GIVEN EXERCISE ▸ Please reproduce the material below word for word, from the line containing "The width and height of the screenshot is (2576, 957)." through the end of the material, both included.

>>

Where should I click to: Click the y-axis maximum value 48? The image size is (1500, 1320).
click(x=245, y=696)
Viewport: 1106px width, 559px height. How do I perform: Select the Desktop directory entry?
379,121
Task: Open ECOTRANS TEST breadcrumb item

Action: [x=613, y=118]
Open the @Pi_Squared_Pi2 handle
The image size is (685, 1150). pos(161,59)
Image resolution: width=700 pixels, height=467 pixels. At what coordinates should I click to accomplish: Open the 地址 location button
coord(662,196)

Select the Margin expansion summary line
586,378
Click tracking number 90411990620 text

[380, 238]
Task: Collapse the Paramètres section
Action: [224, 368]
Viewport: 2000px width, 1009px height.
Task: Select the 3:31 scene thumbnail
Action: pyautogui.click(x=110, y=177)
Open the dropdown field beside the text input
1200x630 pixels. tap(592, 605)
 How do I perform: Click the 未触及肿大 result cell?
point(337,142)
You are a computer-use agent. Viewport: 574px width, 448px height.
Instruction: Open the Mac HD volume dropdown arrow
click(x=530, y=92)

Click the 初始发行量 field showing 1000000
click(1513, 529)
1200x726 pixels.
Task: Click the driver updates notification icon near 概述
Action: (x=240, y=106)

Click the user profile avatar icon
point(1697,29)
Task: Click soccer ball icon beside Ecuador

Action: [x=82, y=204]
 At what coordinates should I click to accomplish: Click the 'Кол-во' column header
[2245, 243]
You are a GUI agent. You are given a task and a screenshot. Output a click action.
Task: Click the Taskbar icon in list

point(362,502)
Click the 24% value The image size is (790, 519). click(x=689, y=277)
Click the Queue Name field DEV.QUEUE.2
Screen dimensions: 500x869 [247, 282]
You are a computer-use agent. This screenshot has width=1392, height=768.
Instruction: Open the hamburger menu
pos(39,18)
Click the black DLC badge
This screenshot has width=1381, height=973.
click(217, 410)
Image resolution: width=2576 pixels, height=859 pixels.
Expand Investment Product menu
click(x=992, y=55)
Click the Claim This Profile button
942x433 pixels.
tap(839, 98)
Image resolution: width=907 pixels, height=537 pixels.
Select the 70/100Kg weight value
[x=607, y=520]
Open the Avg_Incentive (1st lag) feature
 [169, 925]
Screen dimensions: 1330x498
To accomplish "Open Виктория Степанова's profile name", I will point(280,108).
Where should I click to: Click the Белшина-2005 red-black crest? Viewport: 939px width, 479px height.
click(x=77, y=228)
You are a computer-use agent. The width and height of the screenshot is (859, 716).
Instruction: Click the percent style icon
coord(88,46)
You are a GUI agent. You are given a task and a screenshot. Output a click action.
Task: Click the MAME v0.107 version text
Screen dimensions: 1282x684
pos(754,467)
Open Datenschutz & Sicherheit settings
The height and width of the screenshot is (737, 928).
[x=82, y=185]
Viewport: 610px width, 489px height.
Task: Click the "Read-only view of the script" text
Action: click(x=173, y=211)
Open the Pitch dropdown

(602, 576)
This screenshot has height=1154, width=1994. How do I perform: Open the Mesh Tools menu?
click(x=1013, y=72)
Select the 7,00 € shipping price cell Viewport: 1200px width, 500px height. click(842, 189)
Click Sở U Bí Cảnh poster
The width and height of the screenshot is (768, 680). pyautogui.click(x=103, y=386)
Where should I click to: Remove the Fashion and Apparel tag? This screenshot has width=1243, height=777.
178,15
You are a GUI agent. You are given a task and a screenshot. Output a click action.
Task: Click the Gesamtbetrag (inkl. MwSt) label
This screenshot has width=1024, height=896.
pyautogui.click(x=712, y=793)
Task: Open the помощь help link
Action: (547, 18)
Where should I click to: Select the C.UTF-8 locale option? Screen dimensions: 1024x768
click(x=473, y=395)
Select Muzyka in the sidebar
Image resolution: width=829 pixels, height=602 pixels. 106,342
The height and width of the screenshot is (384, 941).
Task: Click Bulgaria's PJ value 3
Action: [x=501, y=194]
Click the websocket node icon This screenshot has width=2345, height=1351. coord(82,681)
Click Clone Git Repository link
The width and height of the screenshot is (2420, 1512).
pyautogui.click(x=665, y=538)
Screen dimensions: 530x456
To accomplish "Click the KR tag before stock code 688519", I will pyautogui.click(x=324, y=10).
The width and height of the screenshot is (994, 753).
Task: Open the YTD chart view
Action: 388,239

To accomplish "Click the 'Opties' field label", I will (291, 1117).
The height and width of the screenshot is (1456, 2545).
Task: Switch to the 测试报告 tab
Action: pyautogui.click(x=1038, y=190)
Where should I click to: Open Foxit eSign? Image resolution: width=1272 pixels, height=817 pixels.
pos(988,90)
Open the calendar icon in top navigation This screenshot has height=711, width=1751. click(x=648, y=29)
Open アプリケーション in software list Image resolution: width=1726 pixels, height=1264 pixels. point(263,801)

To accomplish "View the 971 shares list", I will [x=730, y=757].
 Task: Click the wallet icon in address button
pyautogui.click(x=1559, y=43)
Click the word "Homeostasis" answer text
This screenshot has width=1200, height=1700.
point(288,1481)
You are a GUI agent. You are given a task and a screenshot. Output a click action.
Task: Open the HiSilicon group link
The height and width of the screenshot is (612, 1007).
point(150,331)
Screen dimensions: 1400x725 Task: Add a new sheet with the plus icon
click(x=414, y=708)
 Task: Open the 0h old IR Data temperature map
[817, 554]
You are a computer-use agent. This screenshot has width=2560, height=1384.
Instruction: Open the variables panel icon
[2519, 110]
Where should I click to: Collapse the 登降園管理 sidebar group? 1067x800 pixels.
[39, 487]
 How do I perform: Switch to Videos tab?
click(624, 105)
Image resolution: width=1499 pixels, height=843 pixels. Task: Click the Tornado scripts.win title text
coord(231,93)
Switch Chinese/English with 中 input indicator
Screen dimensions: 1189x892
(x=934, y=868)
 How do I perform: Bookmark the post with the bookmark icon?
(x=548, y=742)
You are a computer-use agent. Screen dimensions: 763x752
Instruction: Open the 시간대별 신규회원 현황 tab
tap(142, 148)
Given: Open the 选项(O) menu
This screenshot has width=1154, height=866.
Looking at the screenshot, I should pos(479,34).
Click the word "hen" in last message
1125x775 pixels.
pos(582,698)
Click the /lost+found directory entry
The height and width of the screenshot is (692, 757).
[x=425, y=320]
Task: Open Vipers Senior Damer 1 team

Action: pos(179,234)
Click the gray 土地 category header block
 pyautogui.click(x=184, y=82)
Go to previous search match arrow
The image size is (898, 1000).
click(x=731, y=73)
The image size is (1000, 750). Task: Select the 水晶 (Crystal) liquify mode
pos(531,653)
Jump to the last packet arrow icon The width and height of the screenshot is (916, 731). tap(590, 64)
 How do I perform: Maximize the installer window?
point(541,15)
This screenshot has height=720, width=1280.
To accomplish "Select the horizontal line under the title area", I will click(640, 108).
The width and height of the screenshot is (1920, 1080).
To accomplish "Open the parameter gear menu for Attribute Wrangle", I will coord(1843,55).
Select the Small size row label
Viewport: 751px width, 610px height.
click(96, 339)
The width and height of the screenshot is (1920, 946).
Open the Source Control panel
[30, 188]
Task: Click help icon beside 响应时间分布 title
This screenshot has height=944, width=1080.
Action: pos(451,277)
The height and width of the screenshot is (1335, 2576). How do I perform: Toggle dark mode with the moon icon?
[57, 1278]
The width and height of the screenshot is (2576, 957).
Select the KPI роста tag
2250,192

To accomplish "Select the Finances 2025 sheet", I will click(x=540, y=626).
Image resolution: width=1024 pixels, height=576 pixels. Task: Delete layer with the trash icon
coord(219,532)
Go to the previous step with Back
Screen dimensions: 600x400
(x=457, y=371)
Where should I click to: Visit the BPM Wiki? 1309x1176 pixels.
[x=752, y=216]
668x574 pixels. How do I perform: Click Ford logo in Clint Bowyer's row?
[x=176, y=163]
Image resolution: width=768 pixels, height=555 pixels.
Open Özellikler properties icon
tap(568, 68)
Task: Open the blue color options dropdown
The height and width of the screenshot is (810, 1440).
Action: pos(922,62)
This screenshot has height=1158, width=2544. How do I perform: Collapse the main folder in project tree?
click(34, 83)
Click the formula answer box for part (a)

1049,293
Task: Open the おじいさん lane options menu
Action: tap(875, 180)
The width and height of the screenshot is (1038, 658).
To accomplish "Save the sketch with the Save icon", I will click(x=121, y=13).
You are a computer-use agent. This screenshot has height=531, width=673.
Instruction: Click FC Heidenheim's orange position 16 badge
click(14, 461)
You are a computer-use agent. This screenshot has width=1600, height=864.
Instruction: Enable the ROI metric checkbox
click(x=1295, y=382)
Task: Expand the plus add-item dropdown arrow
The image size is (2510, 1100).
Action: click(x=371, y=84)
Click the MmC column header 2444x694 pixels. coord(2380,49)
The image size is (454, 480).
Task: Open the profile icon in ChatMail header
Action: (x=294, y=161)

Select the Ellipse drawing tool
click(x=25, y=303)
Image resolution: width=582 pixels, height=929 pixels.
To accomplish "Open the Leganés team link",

<<

FINISHED TASK ▸
The width and height of the screenshot is (2576, 957).
Select the KPI роста tag
2250,192

To accomplish "Select the Finances 2025 sheet", I will click(x=540, y=626).
Image resolution: width=1024 pixels, height=576 pixels. Task: Delete layer with the trash icon
coord(219,532)
Go to the previous step with Back
Screen dimensions: 600x400
(x=457, y=371)
Where should I click to: Visit the BPM Wiki? 1309x1176 pixels.
[x=752, y=216]
668x574 pixels. How do I perform: Click Ford logo in Clint Bowyer's row?
[x=176, y=163]
Image resolution: width=768 pixels, height=555 pixels.
Open Özellikler properties icon
tap(568, 68)
Task: Open the blue color options dropdown
The height and width of the screenshot is (810, 1440).
Action: pos(922,62)
This screenshot has height=1158, width=2544. How do I perform: Collapse the main folder in project tree?
click(34, 83)
Click the formula answer box for part (a)

1049,293
Task: Open the おじいさん lane options menu
Action: tap(875, 180)
The width and height of the screenshot is (1038, 658).
To accomplish "Save the sketch with the Save icon", I will click(x=121, y=13).
You are a computer-use agent. This screenshot has height=531, width=673.
Instruction: Click FC Heidenheim's orange position 16 badge
click(14, 461)
You are a computer-use agent. This screenshot has width=1600, height=864.
Instruction: Enable the ROI metric checkbox
click(x=1295, y=382)
Task: Expand the plus add-item dropdown arrow
The image size is (2510, 1100).
Action: click(x=371, y=84)
Click the MmC column header 2444x694 pixels. coord(2380,49)
The image size is (454, 480).
Task: Open the profile icon in ChatMail header
Action: (x=294, y=161)

Select the Ellipse drawing tool
click(x=25, y=303)
Image resolution: width=582 pixels, height=929 pixels.
To accomplish "Open the Leganés team link",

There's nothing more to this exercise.